Sick people have to figure out the 100-mile ride about everything they do . . . and then get in trouble if they misjudge. “Why’d you spend half an hour answering e-mails? You should have rested up so you could talk to your mother on the phone!” Or “Why’d you put off that phone call, look, you talked for twenty minutes, no problem!”
It’ll make you bonkers. You hear the mail truck go by, and you think to yourself, “Should I walk to the mailbox? Or get a kid to do it for me? What’s the best thing here? How will this decision impact my family life?”
What you like is easier than what you don’t like.
Sick people are confusing because their gifts don’t go away. Okay, if your gift is watching football on TV, everyone will think, “Look he spends all day watching football games, he must be sick.” But what is hard for you is effortless for someone else. What is easy — even fun — for you is difficult for someone else. It’s not about the sheer physical energy required. It’s the mental energy.
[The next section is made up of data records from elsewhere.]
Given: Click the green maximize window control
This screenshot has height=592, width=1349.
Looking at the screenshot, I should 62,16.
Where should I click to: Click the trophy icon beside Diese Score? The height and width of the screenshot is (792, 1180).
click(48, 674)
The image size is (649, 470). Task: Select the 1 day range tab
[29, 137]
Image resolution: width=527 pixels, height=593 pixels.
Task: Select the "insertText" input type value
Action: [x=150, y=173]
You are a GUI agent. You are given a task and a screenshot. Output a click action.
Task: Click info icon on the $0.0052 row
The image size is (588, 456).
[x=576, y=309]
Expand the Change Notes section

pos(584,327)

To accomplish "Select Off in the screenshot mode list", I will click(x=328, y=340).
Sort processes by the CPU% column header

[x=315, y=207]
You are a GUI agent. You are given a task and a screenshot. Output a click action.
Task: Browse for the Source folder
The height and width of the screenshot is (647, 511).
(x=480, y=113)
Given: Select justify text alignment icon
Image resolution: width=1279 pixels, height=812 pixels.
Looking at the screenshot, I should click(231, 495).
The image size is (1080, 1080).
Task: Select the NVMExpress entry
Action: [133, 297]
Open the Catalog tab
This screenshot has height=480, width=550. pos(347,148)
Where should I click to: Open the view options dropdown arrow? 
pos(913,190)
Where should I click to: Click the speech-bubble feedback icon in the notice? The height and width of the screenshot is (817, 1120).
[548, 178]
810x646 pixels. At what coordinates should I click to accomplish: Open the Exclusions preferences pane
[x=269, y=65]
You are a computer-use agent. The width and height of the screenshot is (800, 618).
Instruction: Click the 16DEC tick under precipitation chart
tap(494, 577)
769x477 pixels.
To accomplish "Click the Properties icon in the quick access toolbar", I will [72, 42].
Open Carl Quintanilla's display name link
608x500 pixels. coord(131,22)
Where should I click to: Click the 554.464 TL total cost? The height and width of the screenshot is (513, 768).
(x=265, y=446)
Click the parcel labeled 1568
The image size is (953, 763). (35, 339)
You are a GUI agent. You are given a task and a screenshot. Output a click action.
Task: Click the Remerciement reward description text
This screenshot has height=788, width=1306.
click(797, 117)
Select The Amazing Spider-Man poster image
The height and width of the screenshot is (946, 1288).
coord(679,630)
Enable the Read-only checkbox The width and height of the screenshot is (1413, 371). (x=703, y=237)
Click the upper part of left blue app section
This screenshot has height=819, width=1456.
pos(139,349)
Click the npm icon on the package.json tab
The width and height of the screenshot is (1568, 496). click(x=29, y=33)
So my son might say to my daughter, “I see you have plenty of time for scrapbooking. Why don’t you research computer components? What’s wrong with you? Just lazy, I see.” And she’d point out to him that he received a photo album for Christmas, and he’s supposed to put his photos in it. He had time to build a computer, and even more time for playing computer games . . . why so lazy with the photo album?
Everything costs.
There’s service to your fellow man, and then there’s letting your fellow man turn you into his servant. We live in a hyper-critical age. What you wear, what you eat, what your hobbies are, how you spend your money — all of it is subject to the approval of seven billion self-appointed guardians. That doesn’t change when you’re sick, it just becomes harder to please the seven billion, because you’ve got less to please them with.
Normal people might say, for example, “Is it worth it for me to give up an hour of my time to visit my crotchety uncle who invited me for dinner tonight?” When you’re sick the question becomes, “Is it worth it for me to set aside an entire afternoon to rest, and give up getting any chores done, at all, the entire day, so that I can physically pull off the feat of visiting my uncle for an hour?”
In normal life, a dysfunctional friend is the one who makes inordinate demands on your time and energy. In sick life, everything is an inordinate demand. But some of those demands are very gratifying, so you organize your life to make them possible. The chief sin of sick people, I suspect, is in gratifying too many whims.
Order in all things.
Sick people are confusing because of the scale change. With so little room for covering-over, it becomes obvious what the sick person values most. It becomes obvious where the conflicts lie, because there’s no margin where you can quick slip in a nod towards other people’s priorities. As in academia, the rivalries can be so bitter because the stakes are so small. “Just a few minutes of your time” is now also, “all your time”. How are you going to spend all that time? The way you want? The way I want? Something in between?
The Darwins have a novena started on just this question.
*Sometimes things look so bad that you assume the other way, “It’s not as bad as it looks, I hope?” To which I’ll observe: A badly scraped knee looks horrible. But it feels even worse.